━━ Task data ━━

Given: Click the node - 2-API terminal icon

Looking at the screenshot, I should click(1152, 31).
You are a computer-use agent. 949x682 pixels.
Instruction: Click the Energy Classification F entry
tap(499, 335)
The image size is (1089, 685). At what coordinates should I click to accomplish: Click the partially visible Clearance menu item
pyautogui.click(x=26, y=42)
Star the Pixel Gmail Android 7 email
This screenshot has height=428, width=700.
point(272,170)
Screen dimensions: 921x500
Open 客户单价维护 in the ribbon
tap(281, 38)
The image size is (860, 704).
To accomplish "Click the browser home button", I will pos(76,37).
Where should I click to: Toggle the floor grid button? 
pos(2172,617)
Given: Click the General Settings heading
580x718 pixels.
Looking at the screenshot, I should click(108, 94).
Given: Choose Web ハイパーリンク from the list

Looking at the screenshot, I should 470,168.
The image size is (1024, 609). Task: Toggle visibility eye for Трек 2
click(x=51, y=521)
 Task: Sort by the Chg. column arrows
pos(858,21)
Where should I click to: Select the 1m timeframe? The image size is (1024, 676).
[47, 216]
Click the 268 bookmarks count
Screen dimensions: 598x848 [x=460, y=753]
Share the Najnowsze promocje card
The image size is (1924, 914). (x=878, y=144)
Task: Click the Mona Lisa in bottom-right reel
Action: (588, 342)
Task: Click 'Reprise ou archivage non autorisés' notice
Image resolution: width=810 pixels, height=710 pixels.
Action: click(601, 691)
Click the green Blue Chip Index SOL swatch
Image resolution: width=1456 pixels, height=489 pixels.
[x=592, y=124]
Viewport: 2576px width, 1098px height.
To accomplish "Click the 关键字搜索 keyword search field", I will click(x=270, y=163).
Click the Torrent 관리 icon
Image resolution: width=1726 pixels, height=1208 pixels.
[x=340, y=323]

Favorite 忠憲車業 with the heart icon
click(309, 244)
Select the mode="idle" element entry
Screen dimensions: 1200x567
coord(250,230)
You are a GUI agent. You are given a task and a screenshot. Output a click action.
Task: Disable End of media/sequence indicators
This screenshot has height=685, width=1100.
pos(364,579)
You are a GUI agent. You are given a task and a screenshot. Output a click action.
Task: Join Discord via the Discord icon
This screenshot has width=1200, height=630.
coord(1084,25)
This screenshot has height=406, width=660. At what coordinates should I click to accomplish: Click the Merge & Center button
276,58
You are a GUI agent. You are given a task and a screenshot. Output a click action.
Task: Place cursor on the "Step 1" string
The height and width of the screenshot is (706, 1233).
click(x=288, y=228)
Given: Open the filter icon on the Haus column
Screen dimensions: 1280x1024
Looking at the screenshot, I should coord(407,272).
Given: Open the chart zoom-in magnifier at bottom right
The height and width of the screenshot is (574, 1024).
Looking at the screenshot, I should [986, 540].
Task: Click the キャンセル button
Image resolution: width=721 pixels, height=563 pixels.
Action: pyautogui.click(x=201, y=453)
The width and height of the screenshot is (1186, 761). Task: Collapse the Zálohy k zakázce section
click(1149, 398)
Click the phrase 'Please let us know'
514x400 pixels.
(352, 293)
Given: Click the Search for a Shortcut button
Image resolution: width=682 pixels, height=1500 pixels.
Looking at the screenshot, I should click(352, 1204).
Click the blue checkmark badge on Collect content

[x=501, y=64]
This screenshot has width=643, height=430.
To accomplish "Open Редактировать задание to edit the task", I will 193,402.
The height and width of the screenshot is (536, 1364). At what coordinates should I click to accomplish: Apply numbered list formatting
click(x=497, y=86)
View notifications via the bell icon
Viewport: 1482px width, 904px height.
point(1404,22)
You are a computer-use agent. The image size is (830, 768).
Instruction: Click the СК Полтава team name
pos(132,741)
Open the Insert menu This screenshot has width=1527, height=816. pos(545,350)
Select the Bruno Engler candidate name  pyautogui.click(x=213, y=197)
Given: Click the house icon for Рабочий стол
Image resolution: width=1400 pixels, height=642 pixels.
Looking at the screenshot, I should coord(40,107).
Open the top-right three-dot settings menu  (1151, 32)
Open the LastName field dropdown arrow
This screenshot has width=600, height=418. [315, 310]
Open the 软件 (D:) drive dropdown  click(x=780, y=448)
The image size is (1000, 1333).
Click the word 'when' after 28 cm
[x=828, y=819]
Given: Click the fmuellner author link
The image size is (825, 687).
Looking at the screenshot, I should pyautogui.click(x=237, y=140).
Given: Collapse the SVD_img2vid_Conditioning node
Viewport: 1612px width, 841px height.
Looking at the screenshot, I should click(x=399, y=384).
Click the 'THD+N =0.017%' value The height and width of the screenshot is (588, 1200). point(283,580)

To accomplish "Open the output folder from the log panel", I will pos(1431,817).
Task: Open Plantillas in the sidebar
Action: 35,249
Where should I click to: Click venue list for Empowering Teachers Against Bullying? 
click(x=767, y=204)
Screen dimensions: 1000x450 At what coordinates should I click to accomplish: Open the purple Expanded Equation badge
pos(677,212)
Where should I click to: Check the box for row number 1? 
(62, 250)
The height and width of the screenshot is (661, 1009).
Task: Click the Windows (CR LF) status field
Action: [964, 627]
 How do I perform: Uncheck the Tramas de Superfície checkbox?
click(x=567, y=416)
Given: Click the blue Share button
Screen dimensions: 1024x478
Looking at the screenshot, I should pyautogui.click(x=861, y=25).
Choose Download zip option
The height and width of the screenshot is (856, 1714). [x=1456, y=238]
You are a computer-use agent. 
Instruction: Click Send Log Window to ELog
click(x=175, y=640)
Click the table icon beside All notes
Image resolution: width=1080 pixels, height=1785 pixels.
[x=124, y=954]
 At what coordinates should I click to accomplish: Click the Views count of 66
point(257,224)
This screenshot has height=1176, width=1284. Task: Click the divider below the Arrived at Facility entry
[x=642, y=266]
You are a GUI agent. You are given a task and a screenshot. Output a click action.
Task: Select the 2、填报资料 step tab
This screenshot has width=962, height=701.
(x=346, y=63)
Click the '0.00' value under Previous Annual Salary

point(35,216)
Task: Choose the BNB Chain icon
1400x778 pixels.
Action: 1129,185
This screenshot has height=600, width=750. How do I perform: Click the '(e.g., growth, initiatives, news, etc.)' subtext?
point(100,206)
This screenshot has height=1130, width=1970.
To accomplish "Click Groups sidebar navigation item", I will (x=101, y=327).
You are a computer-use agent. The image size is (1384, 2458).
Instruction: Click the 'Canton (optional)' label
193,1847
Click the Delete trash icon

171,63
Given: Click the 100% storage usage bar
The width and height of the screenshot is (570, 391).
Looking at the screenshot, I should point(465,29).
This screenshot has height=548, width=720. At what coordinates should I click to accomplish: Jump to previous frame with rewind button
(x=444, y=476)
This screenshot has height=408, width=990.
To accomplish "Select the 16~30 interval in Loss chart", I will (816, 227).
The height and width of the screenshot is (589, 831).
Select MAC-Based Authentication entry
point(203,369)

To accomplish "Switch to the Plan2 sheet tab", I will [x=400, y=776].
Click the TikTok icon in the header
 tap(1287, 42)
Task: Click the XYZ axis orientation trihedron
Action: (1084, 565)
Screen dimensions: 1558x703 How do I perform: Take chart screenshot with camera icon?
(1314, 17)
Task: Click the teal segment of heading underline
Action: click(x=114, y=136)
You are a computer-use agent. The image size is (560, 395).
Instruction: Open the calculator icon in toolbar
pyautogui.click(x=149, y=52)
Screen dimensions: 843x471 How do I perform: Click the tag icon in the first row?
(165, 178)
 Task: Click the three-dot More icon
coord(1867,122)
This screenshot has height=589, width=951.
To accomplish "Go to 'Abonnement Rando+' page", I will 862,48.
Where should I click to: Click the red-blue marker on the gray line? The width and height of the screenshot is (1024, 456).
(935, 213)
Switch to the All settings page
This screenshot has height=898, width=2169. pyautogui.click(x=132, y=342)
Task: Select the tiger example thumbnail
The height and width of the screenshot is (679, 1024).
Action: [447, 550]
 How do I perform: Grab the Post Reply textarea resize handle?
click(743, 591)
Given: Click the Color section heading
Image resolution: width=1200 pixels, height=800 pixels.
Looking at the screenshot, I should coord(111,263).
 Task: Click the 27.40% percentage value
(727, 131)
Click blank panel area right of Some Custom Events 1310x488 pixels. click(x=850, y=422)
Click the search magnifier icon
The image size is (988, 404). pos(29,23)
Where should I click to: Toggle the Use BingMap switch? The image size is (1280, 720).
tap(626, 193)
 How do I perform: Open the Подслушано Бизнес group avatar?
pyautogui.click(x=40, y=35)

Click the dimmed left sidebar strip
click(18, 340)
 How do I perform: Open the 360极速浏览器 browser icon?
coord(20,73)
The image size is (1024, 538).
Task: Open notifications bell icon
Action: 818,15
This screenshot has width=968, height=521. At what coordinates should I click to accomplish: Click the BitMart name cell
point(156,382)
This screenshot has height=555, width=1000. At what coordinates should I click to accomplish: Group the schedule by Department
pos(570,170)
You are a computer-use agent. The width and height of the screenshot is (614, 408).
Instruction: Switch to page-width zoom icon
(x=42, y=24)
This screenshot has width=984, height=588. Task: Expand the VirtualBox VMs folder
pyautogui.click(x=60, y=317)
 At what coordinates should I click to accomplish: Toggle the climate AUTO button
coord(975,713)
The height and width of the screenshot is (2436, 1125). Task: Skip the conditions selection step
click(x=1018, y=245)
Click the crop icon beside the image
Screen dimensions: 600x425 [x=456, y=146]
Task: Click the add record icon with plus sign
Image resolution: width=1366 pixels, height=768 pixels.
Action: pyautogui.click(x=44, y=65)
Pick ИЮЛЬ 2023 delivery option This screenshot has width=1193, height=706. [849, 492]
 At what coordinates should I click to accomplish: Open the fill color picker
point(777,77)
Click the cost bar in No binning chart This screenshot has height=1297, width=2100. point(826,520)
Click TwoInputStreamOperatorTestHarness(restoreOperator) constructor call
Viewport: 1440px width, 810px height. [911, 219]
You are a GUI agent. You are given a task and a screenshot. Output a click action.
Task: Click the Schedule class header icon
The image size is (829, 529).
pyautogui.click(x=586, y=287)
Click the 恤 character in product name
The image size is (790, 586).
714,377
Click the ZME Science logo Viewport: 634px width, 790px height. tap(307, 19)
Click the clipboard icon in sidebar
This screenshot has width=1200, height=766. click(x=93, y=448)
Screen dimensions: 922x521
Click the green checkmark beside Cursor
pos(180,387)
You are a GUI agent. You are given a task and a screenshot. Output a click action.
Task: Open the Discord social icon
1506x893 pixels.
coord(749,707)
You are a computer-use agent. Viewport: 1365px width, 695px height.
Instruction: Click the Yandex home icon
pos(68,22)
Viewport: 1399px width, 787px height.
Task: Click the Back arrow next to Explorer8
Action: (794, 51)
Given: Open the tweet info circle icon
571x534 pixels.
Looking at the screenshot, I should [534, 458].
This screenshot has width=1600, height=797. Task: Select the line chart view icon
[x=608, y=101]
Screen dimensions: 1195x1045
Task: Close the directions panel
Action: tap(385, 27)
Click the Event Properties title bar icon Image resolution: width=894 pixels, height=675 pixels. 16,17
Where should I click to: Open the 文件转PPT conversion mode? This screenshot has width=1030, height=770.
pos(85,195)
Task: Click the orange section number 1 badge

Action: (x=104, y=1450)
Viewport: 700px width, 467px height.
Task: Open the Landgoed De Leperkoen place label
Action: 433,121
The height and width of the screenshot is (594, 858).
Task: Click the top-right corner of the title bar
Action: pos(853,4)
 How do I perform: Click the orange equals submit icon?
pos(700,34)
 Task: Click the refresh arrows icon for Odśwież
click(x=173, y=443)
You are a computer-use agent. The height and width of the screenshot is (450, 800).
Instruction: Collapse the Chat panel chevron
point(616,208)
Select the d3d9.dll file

━━━

Activity >> From the records above, copy only the lines starting with the line that holds "At what coordinates should I click to accomplish: Open the fill" and going on through the line that holds "Click the cost", exactly as written.

Response area >>
 At what coordinates should I click to accomplish: Open the fill color picker
point(777,77)
Click the cost bar in No binning chart This screenshot has height=1297, width=2100. point(826,520)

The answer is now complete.